[Try it]
Return every line from the one with "Click the Import" through the one with "Given: Select Native ISO value 100", inclusive, exactly as it appears below.

━━━━━━━━

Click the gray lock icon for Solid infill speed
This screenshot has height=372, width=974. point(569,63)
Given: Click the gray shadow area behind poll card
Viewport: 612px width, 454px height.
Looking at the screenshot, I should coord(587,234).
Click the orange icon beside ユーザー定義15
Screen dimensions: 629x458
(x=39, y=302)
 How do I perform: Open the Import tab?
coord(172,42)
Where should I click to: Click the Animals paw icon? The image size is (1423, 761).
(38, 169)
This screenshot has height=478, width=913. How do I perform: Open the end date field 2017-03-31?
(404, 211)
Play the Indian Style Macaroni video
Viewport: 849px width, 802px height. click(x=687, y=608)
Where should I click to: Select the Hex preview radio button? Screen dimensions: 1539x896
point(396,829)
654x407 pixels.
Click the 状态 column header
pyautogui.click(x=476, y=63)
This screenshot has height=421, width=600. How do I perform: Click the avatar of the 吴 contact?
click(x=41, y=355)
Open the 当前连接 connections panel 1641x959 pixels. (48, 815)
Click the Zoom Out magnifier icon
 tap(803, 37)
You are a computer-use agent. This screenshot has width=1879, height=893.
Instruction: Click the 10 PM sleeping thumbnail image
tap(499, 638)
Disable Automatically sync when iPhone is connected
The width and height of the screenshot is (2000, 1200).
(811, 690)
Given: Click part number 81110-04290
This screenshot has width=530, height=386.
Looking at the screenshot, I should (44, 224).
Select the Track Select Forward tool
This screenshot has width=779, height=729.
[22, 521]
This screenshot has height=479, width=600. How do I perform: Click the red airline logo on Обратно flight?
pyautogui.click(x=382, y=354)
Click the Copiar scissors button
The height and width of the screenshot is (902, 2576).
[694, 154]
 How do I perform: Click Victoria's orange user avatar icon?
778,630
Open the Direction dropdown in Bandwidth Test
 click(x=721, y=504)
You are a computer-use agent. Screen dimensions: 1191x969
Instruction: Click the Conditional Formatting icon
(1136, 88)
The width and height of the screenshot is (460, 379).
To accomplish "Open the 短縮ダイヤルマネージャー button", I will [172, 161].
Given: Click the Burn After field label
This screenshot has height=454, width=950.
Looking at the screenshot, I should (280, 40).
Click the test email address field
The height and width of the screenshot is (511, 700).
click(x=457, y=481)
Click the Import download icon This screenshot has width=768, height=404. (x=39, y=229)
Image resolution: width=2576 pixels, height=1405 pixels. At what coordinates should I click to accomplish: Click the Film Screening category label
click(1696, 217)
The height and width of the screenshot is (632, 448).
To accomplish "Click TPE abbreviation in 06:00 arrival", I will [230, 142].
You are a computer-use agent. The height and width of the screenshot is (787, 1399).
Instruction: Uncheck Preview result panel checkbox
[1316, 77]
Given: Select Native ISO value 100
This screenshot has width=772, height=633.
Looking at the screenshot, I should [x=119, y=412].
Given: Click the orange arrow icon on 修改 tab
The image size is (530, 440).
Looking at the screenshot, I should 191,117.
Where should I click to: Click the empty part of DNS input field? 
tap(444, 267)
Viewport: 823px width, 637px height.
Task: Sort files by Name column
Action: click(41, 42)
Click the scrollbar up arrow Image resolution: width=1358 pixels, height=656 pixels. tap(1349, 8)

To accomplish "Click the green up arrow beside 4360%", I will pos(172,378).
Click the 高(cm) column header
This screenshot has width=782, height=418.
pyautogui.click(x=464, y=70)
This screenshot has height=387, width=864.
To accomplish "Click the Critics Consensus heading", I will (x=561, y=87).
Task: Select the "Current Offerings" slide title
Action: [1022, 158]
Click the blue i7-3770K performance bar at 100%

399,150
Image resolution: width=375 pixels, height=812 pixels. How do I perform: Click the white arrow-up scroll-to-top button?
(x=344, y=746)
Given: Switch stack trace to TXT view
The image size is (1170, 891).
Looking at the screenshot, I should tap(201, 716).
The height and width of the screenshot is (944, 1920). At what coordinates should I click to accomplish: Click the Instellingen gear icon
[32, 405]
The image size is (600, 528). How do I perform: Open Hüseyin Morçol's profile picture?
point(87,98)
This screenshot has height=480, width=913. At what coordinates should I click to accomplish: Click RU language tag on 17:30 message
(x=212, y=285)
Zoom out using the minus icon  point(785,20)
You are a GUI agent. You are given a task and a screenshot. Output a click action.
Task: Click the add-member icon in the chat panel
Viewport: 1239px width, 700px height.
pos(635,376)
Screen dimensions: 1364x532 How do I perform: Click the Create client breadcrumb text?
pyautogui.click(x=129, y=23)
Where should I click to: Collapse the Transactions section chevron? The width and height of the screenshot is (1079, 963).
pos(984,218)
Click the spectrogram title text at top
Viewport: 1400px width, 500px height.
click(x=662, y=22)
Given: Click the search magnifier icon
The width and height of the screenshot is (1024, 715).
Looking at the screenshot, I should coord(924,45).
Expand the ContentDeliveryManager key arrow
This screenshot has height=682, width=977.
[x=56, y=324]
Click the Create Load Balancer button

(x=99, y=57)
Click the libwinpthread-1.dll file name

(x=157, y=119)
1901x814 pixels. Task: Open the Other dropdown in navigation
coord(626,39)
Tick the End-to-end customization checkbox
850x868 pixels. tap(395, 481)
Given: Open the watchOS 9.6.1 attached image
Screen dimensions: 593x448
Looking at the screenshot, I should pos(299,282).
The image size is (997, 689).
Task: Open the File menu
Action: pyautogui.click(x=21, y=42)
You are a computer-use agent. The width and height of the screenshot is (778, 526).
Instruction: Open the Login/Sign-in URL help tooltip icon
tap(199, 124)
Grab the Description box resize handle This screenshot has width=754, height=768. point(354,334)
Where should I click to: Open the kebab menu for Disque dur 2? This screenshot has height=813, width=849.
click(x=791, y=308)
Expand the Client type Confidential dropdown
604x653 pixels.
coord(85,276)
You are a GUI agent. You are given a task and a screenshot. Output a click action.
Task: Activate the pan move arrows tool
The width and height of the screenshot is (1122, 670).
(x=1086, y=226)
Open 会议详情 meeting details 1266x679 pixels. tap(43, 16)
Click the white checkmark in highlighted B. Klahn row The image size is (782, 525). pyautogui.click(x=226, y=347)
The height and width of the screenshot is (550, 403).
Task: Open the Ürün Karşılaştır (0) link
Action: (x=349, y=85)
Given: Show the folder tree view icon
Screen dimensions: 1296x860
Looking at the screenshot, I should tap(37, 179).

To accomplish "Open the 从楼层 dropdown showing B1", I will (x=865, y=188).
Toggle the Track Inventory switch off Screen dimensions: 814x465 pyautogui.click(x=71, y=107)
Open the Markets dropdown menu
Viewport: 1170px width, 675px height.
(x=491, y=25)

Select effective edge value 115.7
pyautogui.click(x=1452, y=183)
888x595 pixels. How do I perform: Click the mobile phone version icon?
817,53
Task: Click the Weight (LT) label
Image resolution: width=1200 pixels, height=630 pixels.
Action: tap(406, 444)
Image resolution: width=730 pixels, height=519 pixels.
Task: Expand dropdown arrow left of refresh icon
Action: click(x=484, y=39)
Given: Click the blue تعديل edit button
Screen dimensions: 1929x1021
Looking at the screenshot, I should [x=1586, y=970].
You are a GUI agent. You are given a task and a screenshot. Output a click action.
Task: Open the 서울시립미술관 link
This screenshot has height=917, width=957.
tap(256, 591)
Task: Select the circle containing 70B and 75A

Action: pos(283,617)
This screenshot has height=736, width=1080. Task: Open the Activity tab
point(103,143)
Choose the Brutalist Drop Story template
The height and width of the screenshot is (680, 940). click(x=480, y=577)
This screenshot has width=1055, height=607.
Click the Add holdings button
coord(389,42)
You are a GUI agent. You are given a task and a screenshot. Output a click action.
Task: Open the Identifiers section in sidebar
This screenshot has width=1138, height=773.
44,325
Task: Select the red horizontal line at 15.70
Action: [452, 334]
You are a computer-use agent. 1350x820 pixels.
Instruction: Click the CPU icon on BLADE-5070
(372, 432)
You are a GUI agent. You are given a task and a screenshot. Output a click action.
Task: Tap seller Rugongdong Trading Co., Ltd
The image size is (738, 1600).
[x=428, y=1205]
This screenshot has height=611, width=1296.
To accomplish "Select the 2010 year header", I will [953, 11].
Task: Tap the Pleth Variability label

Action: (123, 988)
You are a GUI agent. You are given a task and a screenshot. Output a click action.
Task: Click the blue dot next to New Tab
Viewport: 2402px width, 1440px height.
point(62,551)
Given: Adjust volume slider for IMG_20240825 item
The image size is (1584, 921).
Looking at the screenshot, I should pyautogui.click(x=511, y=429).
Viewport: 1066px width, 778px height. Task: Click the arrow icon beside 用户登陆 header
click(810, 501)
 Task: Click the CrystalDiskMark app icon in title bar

━━━━━━━━

[Finished exercise]
Click the Import download icon This screenshot has width=768, height=404. (x=39, y=229)
Image resolution: width=2576 pixels, height=1405 pixels. At what coordinates should I click to accomplish: Click the Film Screening category label
click(1696, 217)
The height and width of the screenshot is (632, 448).
To accomplish "Click TPE abbreviation in 06:00 arrival", I will [230, 142].
You are a computer-use agent. The height and width of the screenshot is (787, 1399).
Instruction: Uncheck Preview result panel checkbox
[1316, 77]
Given: Select Native ISO value 100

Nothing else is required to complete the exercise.